(Assigned task): Looking through the records below, please work out how many lines contain "pixels". Give only that number.

### Available records ###

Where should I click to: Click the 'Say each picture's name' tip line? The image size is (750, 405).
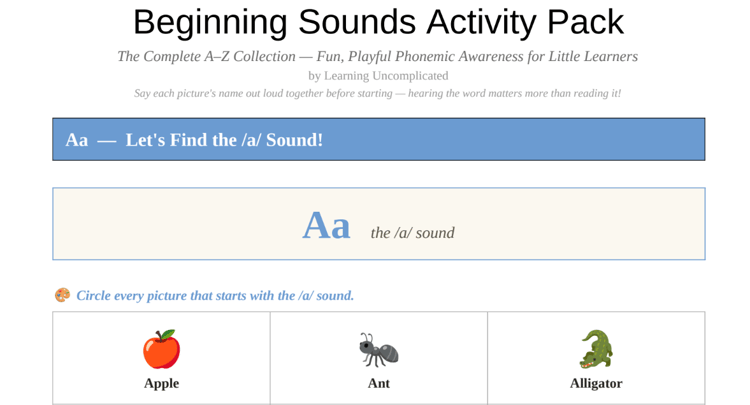(378, 93)
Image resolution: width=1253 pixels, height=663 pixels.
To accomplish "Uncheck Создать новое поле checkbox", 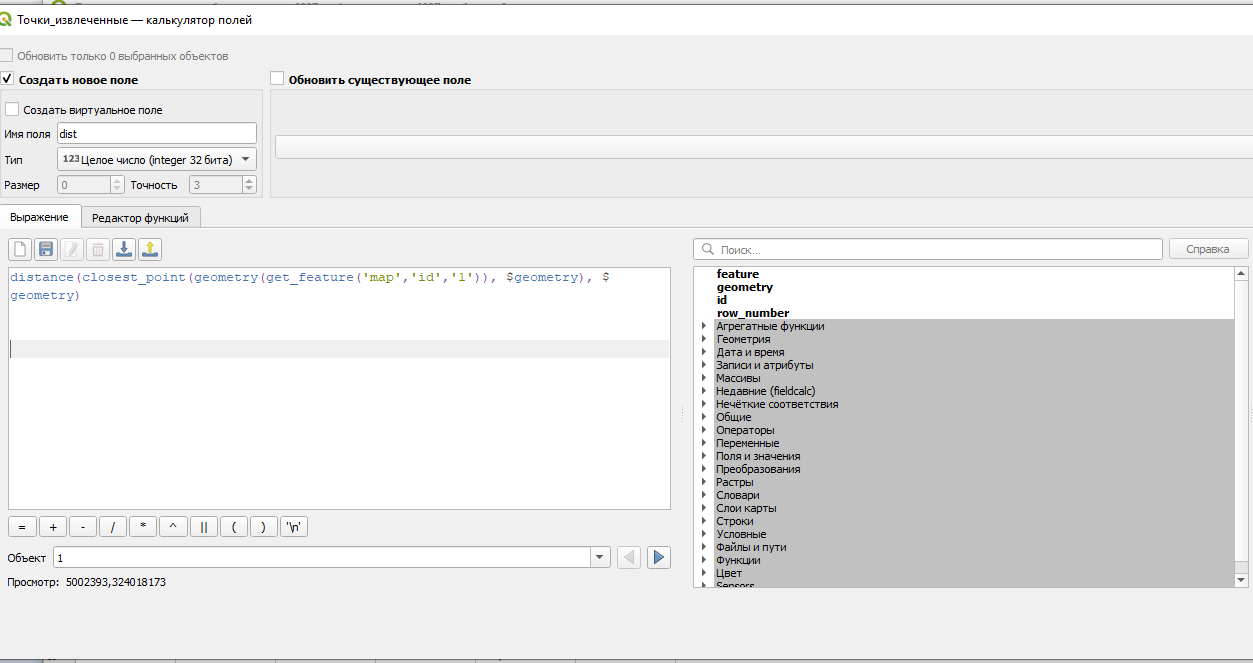I will coord(7,79).
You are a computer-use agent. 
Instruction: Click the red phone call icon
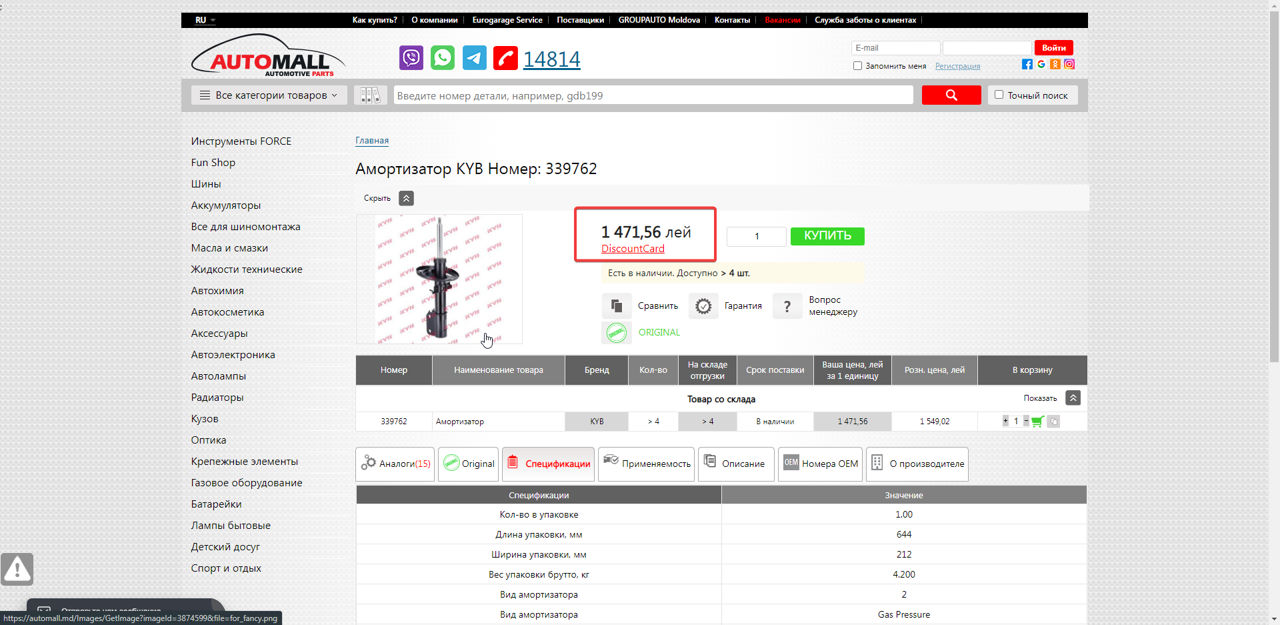pyautogui.click(x=505, y=57)
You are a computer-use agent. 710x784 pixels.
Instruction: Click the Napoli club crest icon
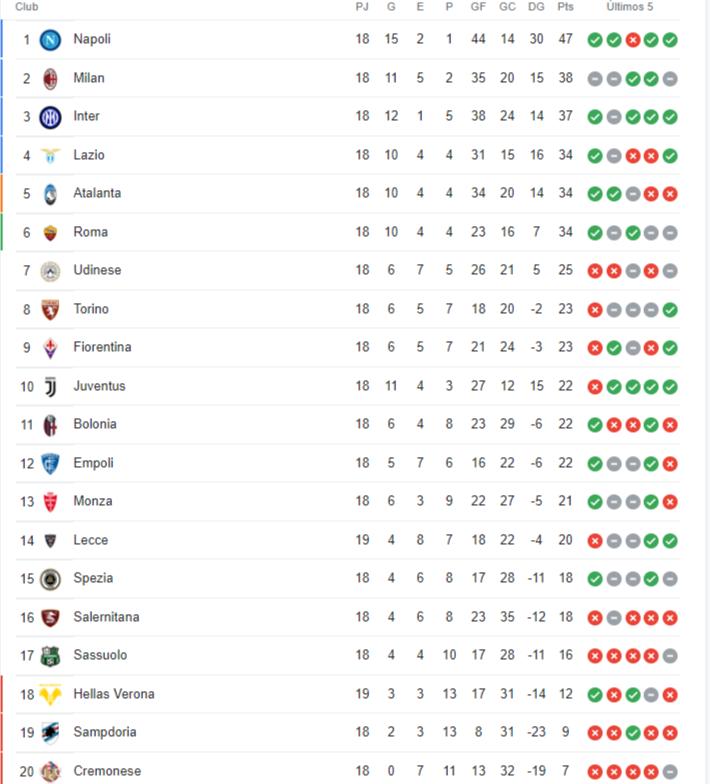[50, 40]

###

(Exercise answer): 2